INL/BlackLab

Support for CoNLL-U format

Closed this issue · 3 comments

(Requested by @JessedeDoes)
Expand TSV input type to be able to deal with the CoNLL-U format.

The format is basically a TSV with some special features (point 2 and 3):

  1. Word lines containing the annotation of a word/token in 10 fields separated by single tab characters; see below.
  2. Blank lines marking sentence boundaries.
  3. Comment lines starting with hash (#).

So we should probably add two options, e.g. blankLinesMarkSentenceBoundaries (default false) and commentLineCharacter (if this is the first character on the line, skip that line; default: none)

For those wishing to contribute: DocIndexerTabular is the class that handles tabular formats like TSV and CSV. The two options could be added to the fileTypeOptions that can be specified in a .blf.yaml format definition file (see here).

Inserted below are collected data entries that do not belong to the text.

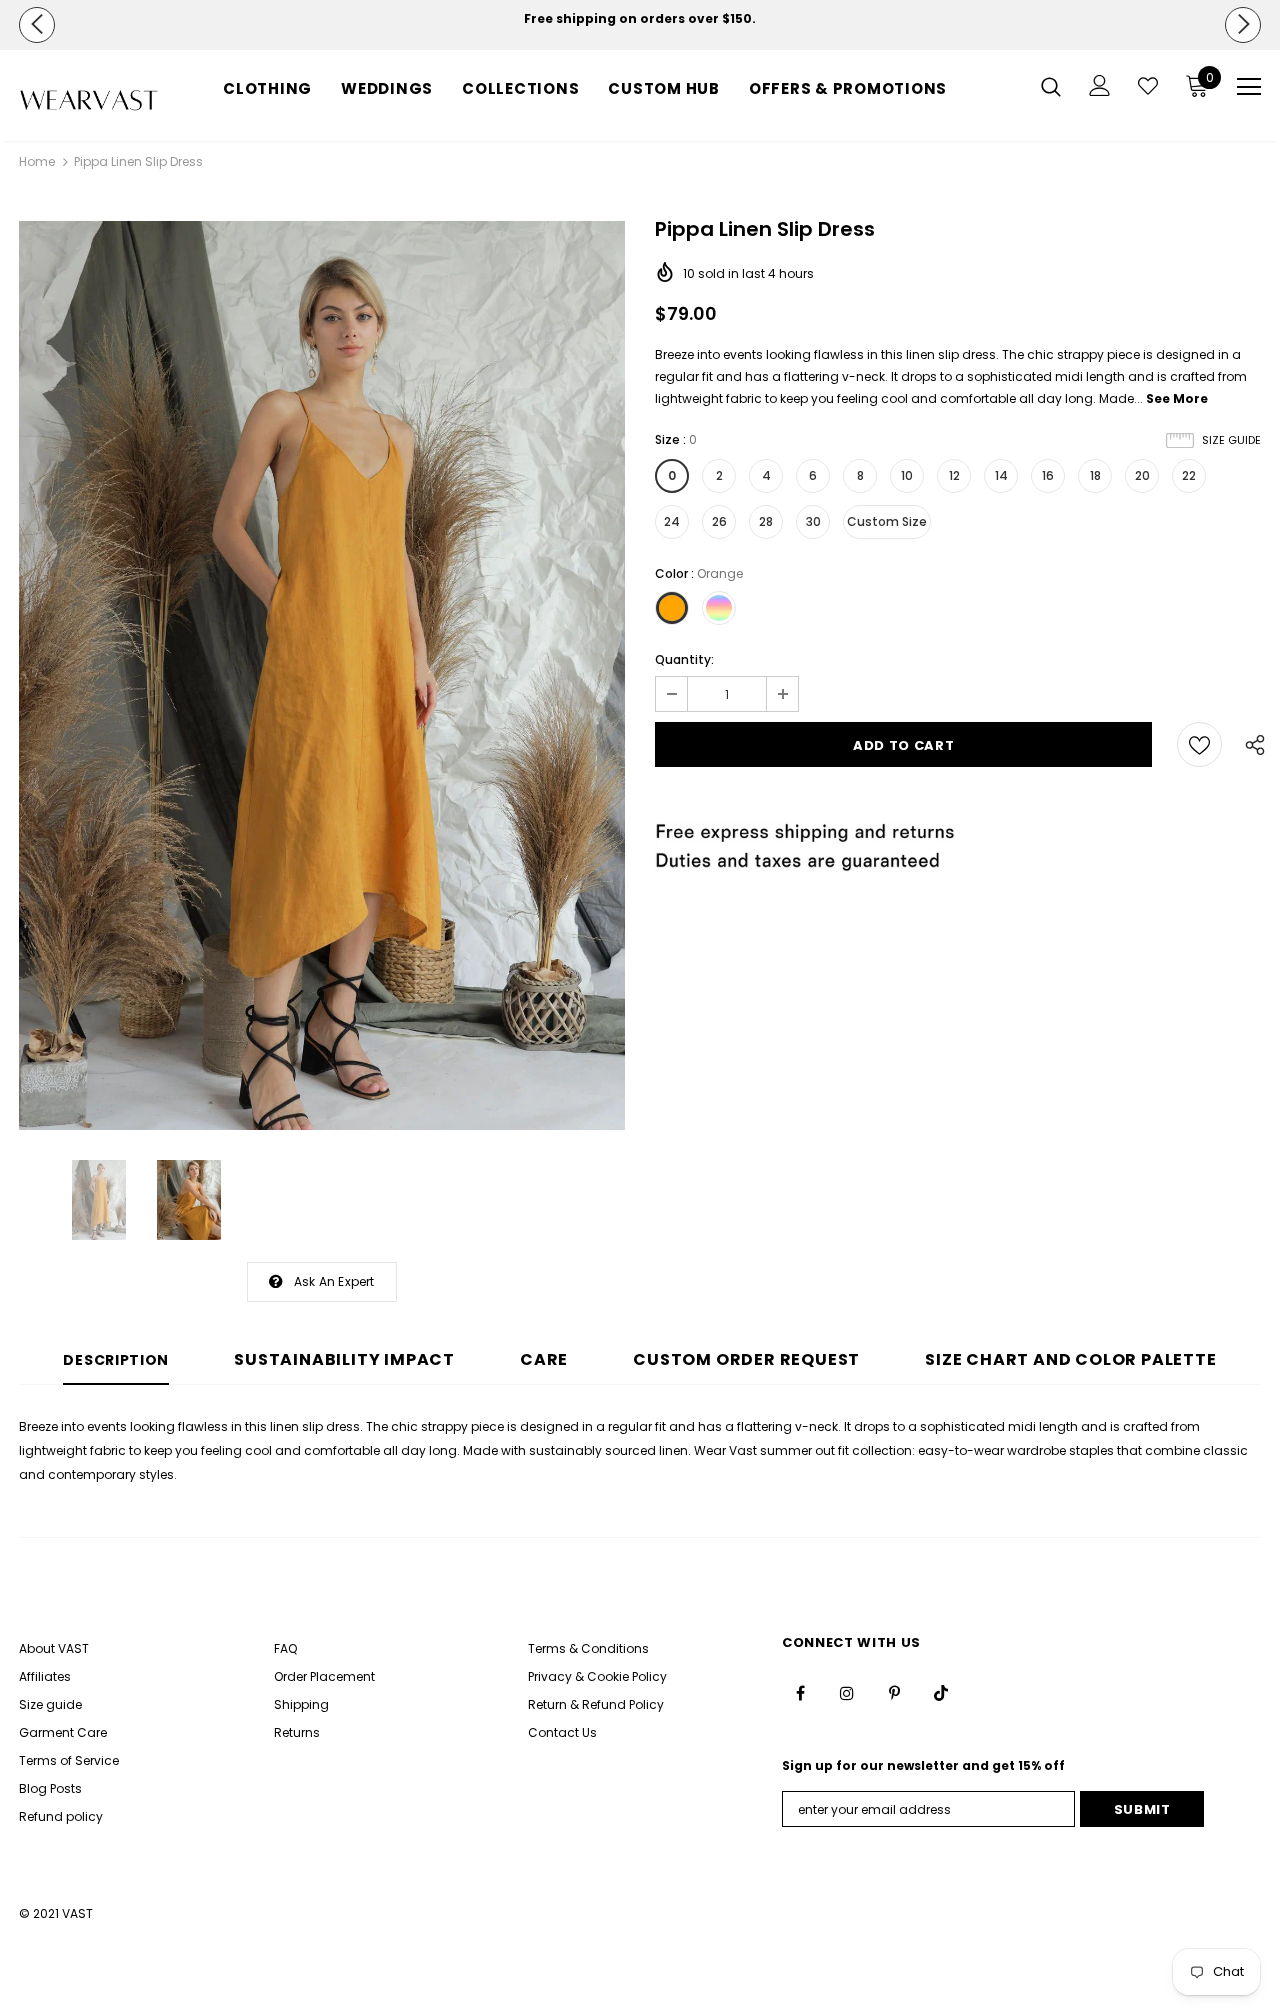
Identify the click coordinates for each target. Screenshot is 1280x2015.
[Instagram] (847, 1693)
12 (954, 475)
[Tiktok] (941, 1693)
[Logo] (89, 100)
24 (672, 521)
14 (1001, 475)
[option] (640, 19)
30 (813, 521)
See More (1177, 398)
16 (1048, 475)
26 (719, 521)
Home (37, 161)
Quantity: (684, 659)
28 (766, 521)
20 (1142, 475)
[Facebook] (800, 1693)
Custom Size (887, 521)
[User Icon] (1100, 85)
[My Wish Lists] (1148, 86)
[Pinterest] (894, 1693)
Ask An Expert (334, 1281)
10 (907, 475)
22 (1189, 475)
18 (1095, 475)
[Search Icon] (1051, 86)
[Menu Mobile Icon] (1249, 87)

Perhaps good to know we developed https://bitbucket.org/fryske-akademy/taaldatabanken/src/master/udpipe-tdb/teitagger/. It converts conllu to tei (with our namespace for linguistic attributes, which will be released soon).

I may contribute to this issue because of this idea (though going via tei/xpath3 is I think more powerful):
image

Sounds interesting! @JessedeDoes (who originally asked about this format), did you see this?